Th. C’est une question qui a exercé les écoles depuis longtemps, savoir s’il y a une distinction réelle entre l’âme et ses facultés, et si une faculté est distincte réellement de l’autre. Les réaux ont dit que oui et les nominaux que non. Et la même question a été agitée sur la réalité de plusieurs autres êtres abstraits qui doivent suivre la même destinée. Mais je ne pense pas qu’on ait besoin ici de décider cette question et de s’enfoncer dans ces épines, quoique je me souvienne qu’Épiscopius[1] l’a trouvée de telle importance qu’il a cru qu’on ne pourrait point soutenir la liberté de l’homme si les facilités de l’âme étaient des êtres réels. Cependant, quand elles seraient des êtres réels et distincts, elles ne sauraient passer pour des agents réels, qu’en parlant abusivement. Ce ne sont pas les qualités ou facultés qui agissent, mais les substances par les facultés.

§ 8. Ph. Tant qu’un homme a la puissance de penser ou de ne pas penser, de mouvoir ou de ne pas mouvoir conformément à la préférence ou au choix de son propre esprit, jusque-là il est libre.

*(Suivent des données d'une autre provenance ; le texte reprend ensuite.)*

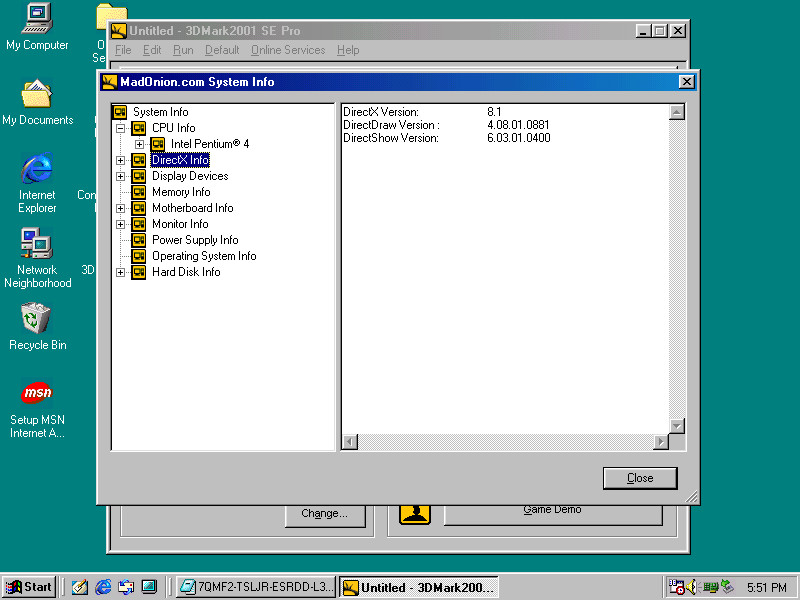
Task: Switch to the 3DMark2001 taskbar button
Action: [x=418, y=587]
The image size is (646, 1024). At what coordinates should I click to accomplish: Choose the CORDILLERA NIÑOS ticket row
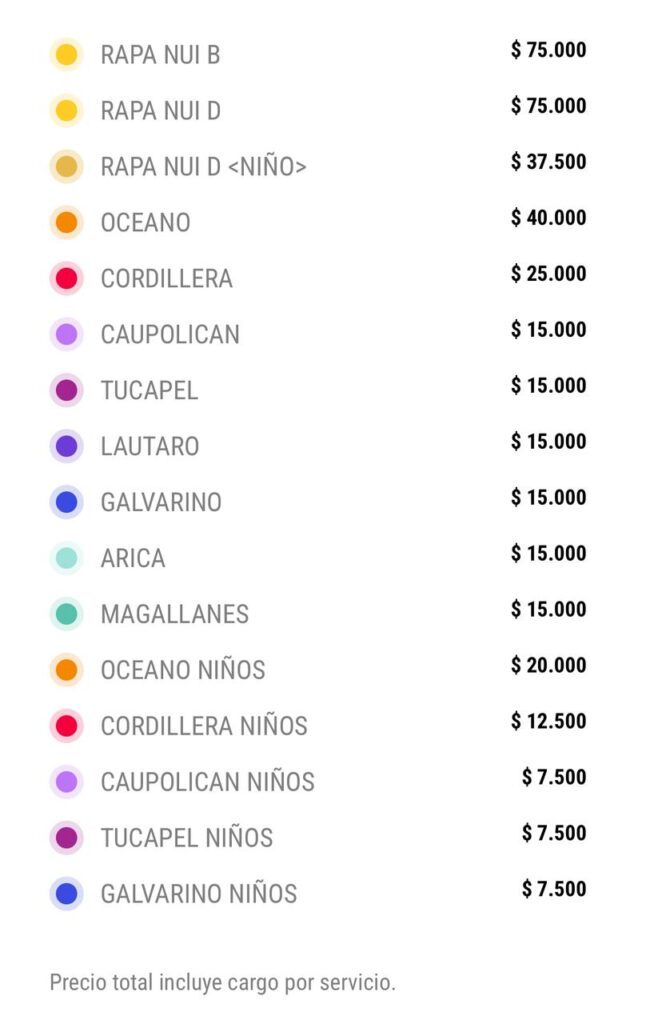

Th. Le terme de liberté est fort ambigu. Il y a liberté de droit et de fait. Suivant celle de droit, un esclave n’est point libre et un sujet n’est pas entièrement libre, mais un pauvre est aussi libre qu’un riche. La liberté de fait consiste ou dans la puissance de faire ce qu’on veut

  1. Épiscopius, théologien hollandais, né à Amsterdam en 1583 et mort dans cette ville en 1643. Ses œuvres ont été publiées en deux volumes in-folio à Amsterdam en 1650 et 1655. Elles sont toutes théologiques et traitent principalement du libre arbitre. On cite de lui un traité intititulé : An philosophicæ studium necessarium sit theologo.